Work instructions. Your answer should be the full set of records, printed exactly as they stand.

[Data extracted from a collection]
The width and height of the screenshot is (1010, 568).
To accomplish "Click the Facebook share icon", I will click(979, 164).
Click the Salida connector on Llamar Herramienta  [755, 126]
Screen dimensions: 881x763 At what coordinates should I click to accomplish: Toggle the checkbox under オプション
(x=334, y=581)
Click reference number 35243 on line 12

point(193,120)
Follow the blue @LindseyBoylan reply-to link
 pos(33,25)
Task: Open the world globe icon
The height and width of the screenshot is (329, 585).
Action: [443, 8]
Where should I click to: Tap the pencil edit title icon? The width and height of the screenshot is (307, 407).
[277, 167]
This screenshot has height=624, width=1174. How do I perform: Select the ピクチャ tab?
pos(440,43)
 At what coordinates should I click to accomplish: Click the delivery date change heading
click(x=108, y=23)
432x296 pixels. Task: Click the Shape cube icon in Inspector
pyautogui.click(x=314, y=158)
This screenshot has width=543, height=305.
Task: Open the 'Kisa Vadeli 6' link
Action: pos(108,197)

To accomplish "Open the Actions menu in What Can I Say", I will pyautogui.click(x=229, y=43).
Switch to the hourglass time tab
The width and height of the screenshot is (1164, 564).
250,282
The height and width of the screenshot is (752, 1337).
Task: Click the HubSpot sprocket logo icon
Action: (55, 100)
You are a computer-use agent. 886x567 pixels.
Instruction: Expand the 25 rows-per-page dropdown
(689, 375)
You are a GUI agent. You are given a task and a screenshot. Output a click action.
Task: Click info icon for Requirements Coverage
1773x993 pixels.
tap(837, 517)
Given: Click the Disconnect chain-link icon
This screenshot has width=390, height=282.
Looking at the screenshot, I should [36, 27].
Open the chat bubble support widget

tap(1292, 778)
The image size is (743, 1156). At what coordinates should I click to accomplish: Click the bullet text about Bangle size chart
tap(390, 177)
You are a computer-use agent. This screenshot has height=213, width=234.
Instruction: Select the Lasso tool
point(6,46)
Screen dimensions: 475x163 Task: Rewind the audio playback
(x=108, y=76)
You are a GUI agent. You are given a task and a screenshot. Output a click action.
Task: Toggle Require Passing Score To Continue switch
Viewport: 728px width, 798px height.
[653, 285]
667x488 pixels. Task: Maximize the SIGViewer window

Your solution.
The width and height of the screenshot is (1010, 568).
To accomplish "Click the Facebook share icon", I will click(979, 164).
Click the Salida connector on Llamar Herramienta  [755, 126]
Screen dimensions: 881x763 At what coordinates should I click to accomplish: Toggle the checkbox under オプション
(x=334, y=581)
Click reference number 35243 on line 12

point(193,120)
Follow the blue @LindseyBoylan reply-to link
 pos(33,25)
Task: Open the world globe icon
The height and width of the screenshot is (329, 585).
Action: [443, 8]
Where should I click to: Tap the pencil edit title icon? The width and height of the screenshot is (307, 407).
[277, 167]
This screenshot has height=624, width=1174. How do I perform: Select the ピクチャ tab?
pos(440,43)
 At what coordinates should I click to accomplish: Click the delivery date change heading
click(x=108, y=23)
432x296 pixels. Task: Click the Shape cube icon in Inspector
pyautogui.click(x=314, y=158)
This screenshot has width=543, height=305.
Task: Open the 'Kisa Vadeli 6' link
Action: pos(108,197)

To accomplish "Open the Actions menu in What Can I Say", I will pyautogui.click(x=229, y=43).
Switch to the hourglass time tab
The width and height of the screenshot is (1164, 564).
250,282
The height and width of the screenshot is (752, 1337).
Task: Click the HubSpot sprocket logo icon
Action: (55, 100)
You are a computer-use agent. 886x567 pixels.
Instruction: Expand the 25 rows-per-page dropdown
(689, 375)
You are a GUI agent. You are given a task and a screenshot. Output a click action.
Task: Click info icon for Requirements Coverage
1773x993 pixels.
tap(837, 517)
Given: Click the Disconnect chain-link icon
This screenshot has width=390, height=282.
Looking at the screenshot, I should [36, 27].
Open the chat bubble support widget

tap(1292, 778)
The image size is (743, 1156). At what coordinates should I click to accomplish: Click the bullet text about Bangle size chart
tap(390, 177)
You are a computer-use agent. This screenshot has height=213, width=234.
Instruction: Select the Lasso tool
point(6,46)
Screen dimensions: 475x163 Task: Rewind the audio playback
(x=108, y=76)
You are a GUI agent. You are given a task and a screenshot. Output a click action.
Task: Toggle Require Passing Score To Continue switch
Viewport: 728px width, 798px height.
[653, 285]
667x488 pixels. Task: Maximize the SIGViewer window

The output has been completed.